Continue the forum thread about whether pit bulls make good guard dogs, starting right after its final line.

====== Passage provided

Not trying to argue but trying to find out truths.


----------



## performanceknls (Apr 4, 2009)

Most APBT's/Bullies make horrible guard dogs and do not stand their ground,I am confused by your apparent happiness about this.....


----------



## AmberS (Aug 22, 2010)

heres the ukc description



> The APBT is not the best choice for a guard dog since they are extremely friendly, even with strangers. Aggressive behavior toward humans is uncharacteristic of the breed and highly undesirable. This breed does very well in performance events because of its high level of intelligence and its willingness to work.


United Kennel Club: American Pit Bull Terrier (Revised November 1, 2008)


----------



## wild_deuce03 (Aug 14, 2010)

performanceknls said:


> Most APBT's make horrible guard dogs and do not stand their ground,I am confused by your apparent happiness about this.....


Let me clarify (I was worried about this), I was NOT happy about the growling and barking. I just thought it interesting that she wasn't running. In NO WAY is this acceptable and it will be watched. Proud, no. Intrigued, a little and really just wanted to hear some input.


----------



## wild_deuce03 (Aug 14, 2010)

AmberS said:


> heres the ukc description
> 
> United Kennel Club: American Pit Bull Terrier (Revised November 1, 2008)


See, that's one of the things that is frustrating. I have no idea the reliability of the site I posted but the two sites clearly contradict one another. It's frustrating not knowing what info is good and what isn't.


----------



## performanceknls (Apr 4, 2009)

wild_deuce03 said:


> See, that's one of the things that is frustrating. I have no idea the reliability of the site I posted but the two sites clearly contradict one another. It's frustrating not knowing what info is good and what isn't.


Which sites are conflicting? Just curious


----------



## AmberS (Aug 22, 2010)

well considering that the UKC is the club that recognizes and defines the breed, their info is who you should be going by.


----------



## AmberS (Aug 22, 2010)

performanceknls said:


> Which sites are conflicting? Just curious


the one that he posted and the one that i did.


----------



## wild_deuce03 (Aug 14, 2010)

AmberS said:


> well considering that the UKC is the club that recognizes and defines the breed, their info is who you should be going by.


Good point and I agree with that, but if I hadn't found this site I never would have even known that. The apparent misinformation out there is just frustrating to me.

Just want to make sure it's understood by all that in no way was I a giddy school boy when Athena did that tonight. The breed has just really intrigued me and I'm just trying to find out everything I can so as to be a better owner and just wanted to share something that happened with my new pup.


----------



## performanceknls (Apr 4, 2009)

I know but how I read it is the ukc conflicts with another site, this site or what site is he talking about. Maybe my pregnant mind is not working..... lol


----------



## wild_deuce03 (Aug 14, 2010)

============
====== Stored rows

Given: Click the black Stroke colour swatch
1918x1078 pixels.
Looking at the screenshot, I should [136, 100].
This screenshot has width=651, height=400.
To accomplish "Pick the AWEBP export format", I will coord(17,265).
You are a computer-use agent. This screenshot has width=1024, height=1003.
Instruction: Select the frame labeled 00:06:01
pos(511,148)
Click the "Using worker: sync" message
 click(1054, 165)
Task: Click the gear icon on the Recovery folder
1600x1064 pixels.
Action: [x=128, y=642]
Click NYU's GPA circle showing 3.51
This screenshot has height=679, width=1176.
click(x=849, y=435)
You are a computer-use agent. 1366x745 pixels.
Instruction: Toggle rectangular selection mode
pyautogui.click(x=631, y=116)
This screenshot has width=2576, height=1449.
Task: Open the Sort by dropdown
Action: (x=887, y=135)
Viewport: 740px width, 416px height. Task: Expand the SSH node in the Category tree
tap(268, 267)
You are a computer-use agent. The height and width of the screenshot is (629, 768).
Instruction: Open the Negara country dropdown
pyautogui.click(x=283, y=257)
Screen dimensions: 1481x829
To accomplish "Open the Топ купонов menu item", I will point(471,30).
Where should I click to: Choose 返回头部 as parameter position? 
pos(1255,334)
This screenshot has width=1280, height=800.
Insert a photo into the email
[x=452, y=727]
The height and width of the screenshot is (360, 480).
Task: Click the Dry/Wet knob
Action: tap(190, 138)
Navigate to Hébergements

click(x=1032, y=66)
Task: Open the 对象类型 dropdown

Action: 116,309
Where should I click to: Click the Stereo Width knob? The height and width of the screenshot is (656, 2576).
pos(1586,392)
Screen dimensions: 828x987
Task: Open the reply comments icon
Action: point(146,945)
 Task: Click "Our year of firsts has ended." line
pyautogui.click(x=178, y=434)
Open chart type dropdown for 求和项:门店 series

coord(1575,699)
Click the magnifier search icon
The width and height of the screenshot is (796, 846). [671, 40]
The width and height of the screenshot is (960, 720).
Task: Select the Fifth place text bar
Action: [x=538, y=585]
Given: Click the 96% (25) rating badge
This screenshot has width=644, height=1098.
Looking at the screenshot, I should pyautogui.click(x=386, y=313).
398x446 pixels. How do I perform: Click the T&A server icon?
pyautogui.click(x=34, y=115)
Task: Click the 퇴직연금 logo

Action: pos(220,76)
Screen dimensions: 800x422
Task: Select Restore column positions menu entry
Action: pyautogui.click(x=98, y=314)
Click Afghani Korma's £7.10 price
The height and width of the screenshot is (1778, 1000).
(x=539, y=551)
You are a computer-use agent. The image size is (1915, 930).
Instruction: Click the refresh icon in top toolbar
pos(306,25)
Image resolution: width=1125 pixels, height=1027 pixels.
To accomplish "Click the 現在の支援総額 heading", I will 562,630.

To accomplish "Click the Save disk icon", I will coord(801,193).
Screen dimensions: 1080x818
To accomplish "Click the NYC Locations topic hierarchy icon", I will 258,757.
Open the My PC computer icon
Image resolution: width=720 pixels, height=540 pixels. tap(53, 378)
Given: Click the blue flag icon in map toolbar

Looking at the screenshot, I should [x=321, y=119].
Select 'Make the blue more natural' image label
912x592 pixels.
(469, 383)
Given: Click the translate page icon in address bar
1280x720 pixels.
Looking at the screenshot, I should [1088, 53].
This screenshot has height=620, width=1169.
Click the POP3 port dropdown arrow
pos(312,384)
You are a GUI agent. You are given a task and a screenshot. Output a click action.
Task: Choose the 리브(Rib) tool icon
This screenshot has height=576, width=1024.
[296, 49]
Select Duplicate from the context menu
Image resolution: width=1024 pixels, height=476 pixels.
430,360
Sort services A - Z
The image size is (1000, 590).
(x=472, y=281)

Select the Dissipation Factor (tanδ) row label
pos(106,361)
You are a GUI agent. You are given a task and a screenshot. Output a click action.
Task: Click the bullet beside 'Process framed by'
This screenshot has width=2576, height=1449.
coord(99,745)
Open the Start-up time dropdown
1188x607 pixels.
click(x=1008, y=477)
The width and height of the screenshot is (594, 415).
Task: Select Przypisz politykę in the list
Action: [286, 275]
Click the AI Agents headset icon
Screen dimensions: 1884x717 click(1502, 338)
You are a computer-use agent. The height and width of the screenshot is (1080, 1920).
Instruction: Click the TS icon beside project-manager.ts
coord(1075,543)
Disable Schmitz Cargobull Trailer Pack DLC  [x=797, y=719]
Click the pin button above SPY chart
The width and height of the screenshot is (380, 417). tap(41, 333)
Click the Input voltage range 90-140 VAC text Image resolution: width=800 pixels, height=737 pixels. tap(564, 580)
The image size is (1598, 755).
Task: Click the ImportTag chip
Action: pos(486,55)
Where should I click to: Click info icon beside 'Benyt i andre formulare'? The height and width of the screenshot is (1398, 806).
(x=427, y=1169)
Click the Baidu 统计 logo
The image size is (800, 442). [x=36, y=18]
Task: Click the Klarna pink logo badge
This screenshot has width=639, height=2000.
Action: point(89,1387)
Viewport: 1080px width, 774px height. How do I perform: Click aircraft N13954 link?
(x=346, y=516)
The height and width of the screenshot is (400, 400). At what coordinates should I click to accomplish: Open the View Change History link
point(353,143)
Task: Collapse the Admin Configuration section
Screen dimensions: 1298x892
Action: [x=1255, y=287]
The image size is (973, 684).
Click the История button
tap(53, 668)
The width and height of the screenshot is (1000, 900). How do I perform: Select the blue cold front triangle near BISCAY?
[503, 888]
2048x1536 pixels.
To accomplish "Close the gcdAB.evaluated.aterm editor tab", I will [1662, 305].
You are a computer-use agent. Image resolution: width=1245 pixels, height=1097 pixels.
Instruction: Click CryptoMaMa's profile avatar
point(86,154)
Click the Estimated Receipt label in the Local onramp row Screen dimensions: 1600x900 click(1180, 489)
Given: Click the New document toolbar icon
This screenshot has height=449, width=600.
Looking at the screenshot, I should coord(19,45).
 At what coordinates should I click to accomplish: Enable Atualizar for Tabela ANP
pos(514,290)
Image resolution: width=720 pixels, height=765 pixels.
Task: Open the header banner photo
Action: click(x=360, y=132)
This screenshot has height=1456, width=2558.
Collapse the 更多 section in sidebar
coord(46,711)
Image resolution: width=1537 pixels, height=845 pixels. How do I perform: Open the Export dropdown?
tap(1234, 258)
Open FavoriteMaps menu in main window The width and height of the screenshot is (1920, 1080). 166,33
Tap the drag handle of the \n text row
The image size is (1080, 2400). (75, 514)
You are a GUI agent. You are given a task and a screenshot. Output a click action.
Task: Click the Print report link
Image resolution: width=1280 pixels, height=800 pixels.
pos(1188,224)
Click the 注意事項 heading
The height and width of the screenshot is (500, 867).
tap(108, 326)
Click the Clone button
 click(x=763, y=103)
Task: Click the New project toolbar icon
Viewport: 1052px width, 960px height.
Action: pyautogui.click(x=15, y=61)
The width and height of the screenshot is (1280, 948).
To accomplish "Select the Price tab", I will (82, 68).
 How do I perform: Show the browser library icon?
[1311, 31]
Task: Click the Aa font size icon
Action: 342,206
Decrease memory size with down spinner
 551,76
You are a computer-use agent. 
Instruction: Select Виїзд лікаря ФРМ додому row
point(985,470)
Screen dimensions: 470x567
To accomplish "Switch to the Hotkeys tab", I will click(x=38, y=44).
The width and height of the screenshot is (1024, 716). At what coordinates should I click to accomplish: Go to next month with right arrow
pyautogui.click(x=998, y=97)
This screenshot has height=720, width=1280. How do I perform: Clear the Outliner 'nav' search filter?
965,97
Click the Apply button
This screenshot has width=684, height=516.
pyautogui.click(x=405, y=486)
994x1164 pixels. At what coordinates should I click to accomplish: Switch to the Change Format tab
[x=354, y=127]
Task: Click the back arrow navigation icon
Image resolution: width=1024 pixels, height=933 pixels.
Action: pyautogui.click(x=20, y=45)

============

→ **The result**
performanceknls said:


> I know but how I read it is the ukc conflicts with another site, this site or what site is he talking about. Maybe my pregnant mind is not working..... lol


From the UKC site.

The APBT is not the best choice for a guard dog since they are extremely friendly, even with strangers. Aggressive behavior toward humans is uncharacteristic of the breed and highly undesirable.

From Dog Breed Info Center®, DBI

It is an extremely courageous and intelligent guard dog that is very full of vitality. Highly protective of his owners and the owner's property, it will fight an enemy to the death. It is usually very friendly, but has an uncanny ability to know when it needs to protect and when everything is okay.


----------



## Mcleod15 (Jul 17, 2009)

wild_deuce03 said:


> From the UKC site.
> 
> The APBT is not the best choice for a guard dog since they are extremely friendly, even with strangers. Aggressive behavior toward humans is uncharacteristic of the breed and highly undesirable.
> 
> ...


One is talking about protection the other is talking about guarding something two compltely different things.


----------



## wild_deuce03 (Aug 14, 2010)

Mcleod15 said:


> One is talking about protection the other is talking about guarding something two compltely different things.


I need you to expand on that if you can because I'm not seeing the difference. To me, if you're guarding something, you're protecting it and vice versa.


----------



## AmberS (Aug 22, 2010)

Mcleod15 said:


> One is talking about protection the other is talking about guarding something two compltely different things.


this was my thoguht too. i dont know many dogs in general (regardless of breed) that would just stand by and let their owner be attacked. but in general, they are pleasent and happy critters.

hopefully someone else can chime in with some good advice. i, personally, would be very concerned if my dog growled/barked at my child. i recently had an incident with my mother, and i am addressing those issues and taking them pretty seriously. the last thing i would want to do is ignore a clear sign of a problem, that ends up escalating because i blew it off.


----------



## wild_deuce03 (Aug 14, 2010)

AmberS said:


> this was my thoguht too. i dont know many dogs in general (regarless of breed) that would just stand by and let their owner be attacked. but in general, they are pleasent and happy critters.


OK, that makes sense. Protecting when something actually happens instead of guarding something when no one is around. I think I got that right.



> i, personally, would be very concerned if my dog growled/barked at my child. i recently had an incident with my mother, and i am addressing those issues and taking them pretty seriously. the last thing i would want to do is ignore a clear sign of a problem, that ends up escalating because i blew it off.


I would be concerned as well if it was an aggressive reaction from Athena, but it wasn't. She was startled by my son coming out, being in a dead sleep, and the other dogs were startled as well. Maybe I should have added that part in before, but believe me, she was still corrected but it's not something I take lightly and am in no way proud of what she did. Now if she had gone at him that would be a completely different story.


----------



## mypitgia (Jun 28, 2010)

Protect
pro·tect   [pruh-tekt] Show IPA
-verb (used with object)
1.
to defend or guard from attack, invasion, loss, annoyance, insult, etc.; cover or shield from injury or danger.

guard
guard   [gahrd] Show IPA
-verb (used with object)
1.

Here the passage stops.